The most striking result relates to the relationship between a respondent’s FGC status and whether she would like her daughter to undergo FGC. The inclusion of individual- and household-level controls in Column 1 weakens the correlation between the two variables from a pairwise correlation of 0.83 to 0.75, indicating that those control variables have little explanatory power. Likewise, the inclusion of district and village fixed effects weakens the correlation from 0.75 to 0.73, and from 0.73 to 0.70, indicating that district and village-level heterogeneity also have very little explanatory power. The inclusion of household fixed effects, however, reduces the estimated coefficient for a woman’s own FGC status by almost 45%, from 0.70 to 0.40. Put another way, 37%– i.e., (0.703 - 0.397)/0.83– of the correlation between a respondent’s own FGC status and whether she would like her daughter to undergo FGC can be attributed to heterogeneity between households rather than to heterogeneity at the village or district levels.

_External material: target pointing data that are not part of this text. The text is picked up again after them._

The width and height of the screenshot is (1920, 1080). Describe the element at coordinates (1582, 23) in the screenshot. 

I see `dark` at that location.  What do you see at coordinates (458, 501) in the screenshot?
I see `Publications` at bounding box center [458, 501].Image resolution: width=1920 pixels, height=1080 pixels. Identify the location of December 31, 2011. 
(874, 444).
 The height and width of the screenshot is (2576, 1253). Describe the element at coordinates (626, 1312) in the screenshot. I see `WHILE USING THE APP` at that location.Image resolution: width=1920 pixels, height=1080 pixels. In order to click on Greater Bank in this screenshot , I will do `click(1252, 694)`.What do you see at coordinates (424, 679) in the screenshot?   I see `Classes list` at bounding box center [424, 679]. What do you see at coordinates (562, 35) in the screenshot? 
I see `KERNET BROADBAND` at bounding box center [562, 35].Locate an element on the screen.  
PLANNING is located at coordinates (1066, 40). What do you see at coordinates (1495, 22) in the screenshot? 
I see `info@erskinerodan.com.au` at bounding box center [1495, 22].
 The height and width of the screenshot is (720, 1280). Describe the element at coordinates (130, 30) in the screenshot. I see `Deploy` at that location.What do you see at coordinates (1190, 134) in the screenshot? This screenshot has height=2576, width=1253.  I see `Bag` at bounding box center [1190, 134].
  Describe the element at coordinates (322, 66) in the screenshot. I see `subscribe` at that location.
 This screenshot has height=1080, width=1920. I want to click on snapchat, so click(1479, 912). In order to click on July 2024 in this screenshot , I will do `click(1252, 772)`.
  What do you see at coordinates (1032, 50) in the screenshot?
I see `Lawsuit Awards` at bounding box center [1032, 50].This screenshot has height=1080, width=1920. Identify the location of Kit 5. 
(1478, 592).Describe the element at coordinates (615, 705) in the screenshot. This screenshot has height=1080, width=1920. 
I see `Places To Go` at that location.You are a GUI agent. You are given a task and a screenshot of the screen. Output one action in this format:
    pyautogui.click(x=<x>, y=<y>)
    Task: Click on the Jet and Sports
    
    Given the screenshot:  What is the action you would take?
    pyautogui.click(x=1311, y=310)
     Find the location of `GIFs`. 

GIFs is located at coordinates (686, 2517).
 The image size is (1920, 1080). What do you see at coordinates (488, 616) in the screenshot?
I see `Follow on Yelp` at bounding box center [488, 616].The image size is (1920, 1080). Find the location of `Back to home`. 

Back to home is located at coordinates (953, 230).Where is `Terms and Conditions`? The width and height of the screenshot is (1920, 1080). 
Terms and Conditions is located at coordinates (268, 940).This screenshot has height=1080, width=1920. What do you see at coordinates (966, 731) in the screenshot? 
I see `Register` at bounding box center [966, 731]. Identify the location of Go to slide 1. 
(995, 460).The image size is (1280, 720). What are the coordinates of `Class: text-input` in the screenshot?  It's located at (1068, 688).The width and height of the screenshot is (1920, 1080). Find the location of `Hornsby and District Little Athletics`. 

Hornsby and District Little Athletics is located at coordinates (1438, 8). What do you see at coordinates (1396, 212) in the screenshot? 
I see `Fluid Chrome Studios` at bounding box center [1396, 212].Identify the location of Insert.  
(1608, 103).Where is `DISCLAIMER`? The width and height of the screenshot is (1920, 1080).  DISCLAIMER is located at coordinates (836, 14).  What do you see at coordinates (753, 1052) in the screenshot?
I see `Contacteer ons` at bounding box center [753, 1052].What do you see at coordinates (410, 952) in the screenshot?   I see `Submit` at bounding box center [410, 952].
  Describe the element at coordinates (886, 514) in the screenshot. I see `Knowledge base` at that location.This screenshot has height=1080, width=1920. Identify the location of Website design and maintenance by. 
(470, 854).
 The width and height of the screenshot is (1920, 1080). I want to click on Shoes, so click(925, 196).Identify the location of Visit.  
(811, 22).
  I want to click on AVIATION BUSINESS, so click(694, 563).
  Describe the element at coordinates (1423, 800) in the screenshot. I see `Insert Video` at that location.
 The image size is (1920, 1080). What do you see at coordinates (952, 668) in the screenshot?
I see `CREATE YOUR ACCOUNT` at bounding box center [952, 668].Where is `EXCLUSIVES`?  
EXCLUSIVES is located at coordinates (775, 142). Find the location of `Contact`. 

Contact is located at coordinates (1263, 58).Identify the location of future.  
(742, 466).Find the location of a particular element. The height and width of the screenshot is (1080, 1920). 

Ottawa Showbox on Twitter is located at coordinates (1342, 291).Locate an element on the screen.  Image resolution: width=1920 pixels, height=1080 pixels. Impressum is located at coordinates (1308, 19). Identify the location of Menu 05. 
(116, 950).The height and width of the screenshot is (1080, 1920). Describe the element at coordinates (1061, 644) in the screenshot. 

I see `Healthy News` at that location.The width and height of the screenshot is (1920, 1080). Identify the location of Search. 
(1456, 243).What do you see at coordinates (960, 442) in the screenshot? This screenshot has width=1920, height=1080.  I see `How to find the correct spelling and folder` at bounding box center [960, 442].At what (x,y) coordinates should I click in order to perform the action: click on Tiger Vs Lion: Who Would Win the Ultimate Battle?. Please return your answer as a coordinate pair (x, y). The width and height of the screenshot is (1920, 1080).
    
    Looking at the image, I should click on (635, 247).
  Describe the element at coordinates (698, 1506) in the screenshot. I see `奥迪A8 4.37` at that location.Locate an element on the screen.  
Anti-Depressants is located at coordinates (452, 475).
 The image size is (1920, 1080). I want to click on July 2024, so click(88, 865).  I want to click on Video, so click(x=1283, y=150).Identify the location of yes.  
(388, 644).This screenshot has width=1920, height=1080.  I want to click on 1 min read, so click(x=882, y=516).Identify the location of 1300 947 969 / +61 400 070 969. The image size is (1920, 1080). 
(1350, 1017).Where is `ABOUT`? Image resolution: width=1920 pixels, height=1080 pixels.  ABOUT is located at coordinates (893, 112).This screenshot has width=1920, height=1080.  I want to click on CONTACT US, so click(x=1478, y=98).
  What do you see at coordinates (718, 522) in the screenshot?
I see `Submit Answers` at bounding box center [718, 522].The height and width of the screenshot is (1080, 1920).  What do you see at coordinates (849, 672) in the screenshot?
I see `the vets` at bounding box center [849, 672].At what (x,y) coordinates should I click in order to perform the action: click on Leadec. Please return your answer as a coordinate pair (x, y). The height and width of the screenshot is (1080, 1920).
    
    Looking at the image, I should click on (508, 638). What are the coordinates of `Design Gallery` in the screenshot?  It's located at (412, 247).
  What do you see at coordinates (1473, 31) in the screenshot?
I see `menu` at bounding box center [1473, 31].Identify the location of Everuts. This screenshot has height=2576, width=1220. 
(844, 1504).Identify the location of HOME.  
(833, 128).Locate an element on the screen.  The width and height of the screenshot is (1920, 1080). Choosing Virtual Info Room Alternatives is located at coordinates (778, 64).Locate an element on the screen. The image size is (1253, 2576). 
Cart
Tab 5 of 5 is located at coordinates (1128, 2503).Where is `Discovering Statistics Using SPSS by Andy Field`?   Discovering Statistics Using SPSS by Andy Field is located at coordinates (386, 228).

Similarly, in Table 4, 41%– i.e., (0.687 – 0.360)/0.80– of the correlation between a respondent’s own FGC status and whether she would like the practice to continue can be attributed to heterogeneity between households rather than to heterogeneity at the village or district levels.
Figure 1 summarizes the contribution of each level of variation to the persistence of FGC in Tables 3 and
4. To determine the contribution of individual-level factors in the first column of Figure 1, the amount of variation in the relationship between a respondent’s own FGC status and whether that respondent is in favor of FGC for her daughter that is due to individual-level factors (0.397, or the estimated coefficient for whether a respondent has undergone FGC in Column 4 of Table 3) is divided by the correlation between a respondent’s own FGC status and whether that respondent is in favor of FGC for her daughter (0.83), for a total of 48%. Then, to determine the contribution of household-level factors in the first column of Figure 1, the amount of variation in the relationship between a respondent’s own FGC status and whether that respondent is in favor of FGC for her daughter that is due to household-level factors (0.703 – 0.397, or the difference in estimated coefficient for whether a respondent has undergone FGC between Columns 3 and 4 of Table 3) is divided by the correlation between a respondent’s own FGC status and whether that respondent is in favor of FGC for her daughter (0.83), for a total of 37%. The remainder of Figure 1 is obtained by similar calculations.
Discussion Strengths and Limitations The main strength of this study is the within-household variation in respondents’ own FGC status and in their support for the practice, which allow holding constant district, village, and household factors to determine how much each type of factor contributes to the persistence of FGC. Another strength of this study is that the data allow controlling for interviewer-specific effects by incorporating interviewer fixed effects. Additionally, our findings are nationally representative of Gambian women aged 15 to 49. The main weakness of this study is that for all of the sources of heterogeneity our fixed effects can filter out, we cannot control for the unobserved heterogeneity between individuals due to differences between the individuals themselves rather than to differences between their households, villages, and districts.